Advantages of salary sacrifice for employees and employers
Salary sacrifice schemes offer clear advantages to many employees, depending on their circumstances. Certain benefits, such as childcare vouchers and pension plans, can be paid for out of pre-tax income, yielding big savings. But even for other items, there are significant savings to made.
Employees can benefit from their employer’s greater buying power, which means that they can often get more for their money than they would privately. They also do not have to pay employees National Insurance Contributions on the salary they sacrifice.
For employers, meanwhile, salary sacrifice schemes can be a good way to attract, motivate and retain the best staff.
What’s a salary sacrifice car scheme?
One of the big-ticket items to consider is a salary sacrifice car scheme. Employees can lease a brand-new car using the proceeds of the wages they’re giving up. And they can save money while they do so.

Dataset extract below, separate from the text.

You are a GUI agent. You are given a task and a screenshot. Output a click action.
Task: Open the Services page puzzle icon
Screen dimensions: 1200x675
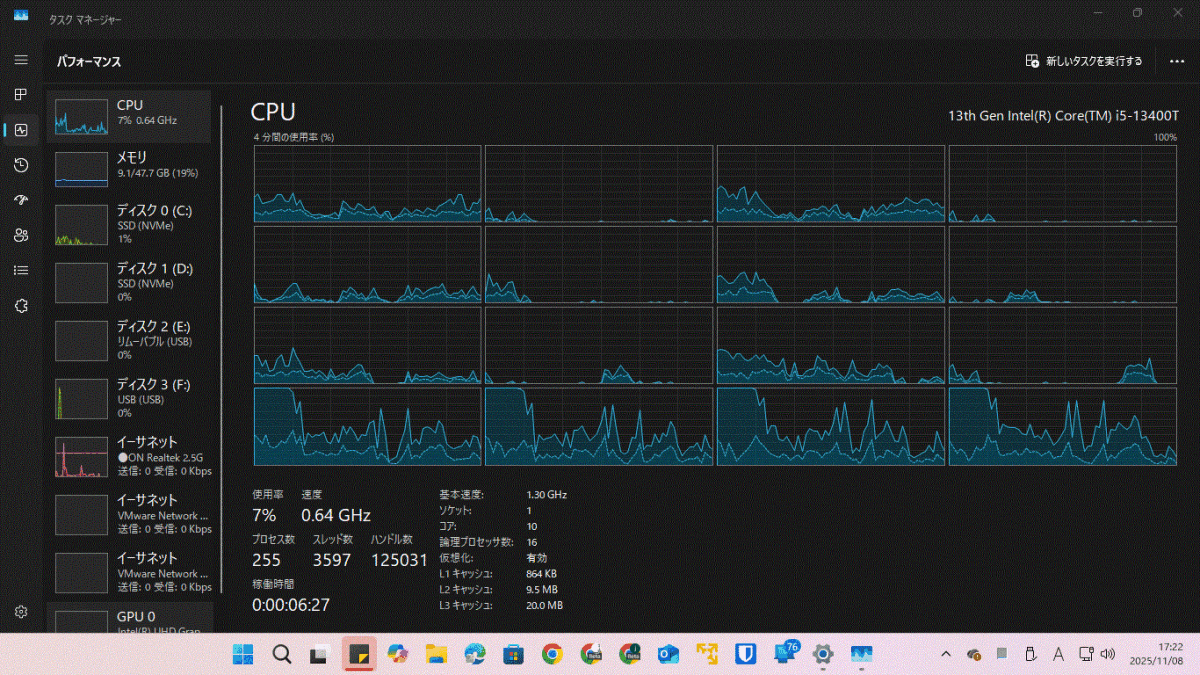click(20, 306)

Companies generally have greater buying power than individuals, as well as access to manufacturer discounts that are not available to private buyers. Company car schemes therefore typically enable employees to afford much better cars than they would otherwise be able to obtain.
What’s more, with most salary sacrifice for car schemes, a single monthly payment covers everything except the fuel. There’s no need to worry about other running costs, maintenance or breakdown and repair charges.
Our ebook guide contains all the information you need to know about the salary sacrifice scheme that LeasePlan runs: SalaryPlan.
Extra savings when you choose a ULEV
Ultra-low emission vehicles (ULEVs) were exempt from the Government’s recent changes to the tax treatment of salary sacrifice schemes. Employees who get a ULEV through salary sacrifice only have to pay Company Car Tax on the taxable value of the car, rather than Income Tax on the higher of the car’s value or the salary sacrificed.
Things to think about when considering salary sacrifice
If these savings and other benefits sound appealing, there are a few more things to chew on before you break down your boss’s door.
One point worth considering is whether a salary sacrifice might substantially alter your tax situation; by taking you into a lower bracket, for example, or by altering your entitlement to tax credits or child benefit.
This is an area where you need to do your homework carefully. But there may be the potential for quite substantial savings – particularly if you choose a ULEV and have found yourself dragged into a higher tax bracket in recent years, but are still relatively close to the threshold.
Drawbacks of salary sacrifice
Since salary sacrifice involves a pay cut, these schemes won’t suit everyone. It’s important to check whether a reduction in your overall pay might affect, for example: the level of maternity pay you get, any life cover offered through your job, or a salary-based redundancy settlement. Another restriction is that no employer can offer a salary sacrifice scheme that takes an employee below minimum wage.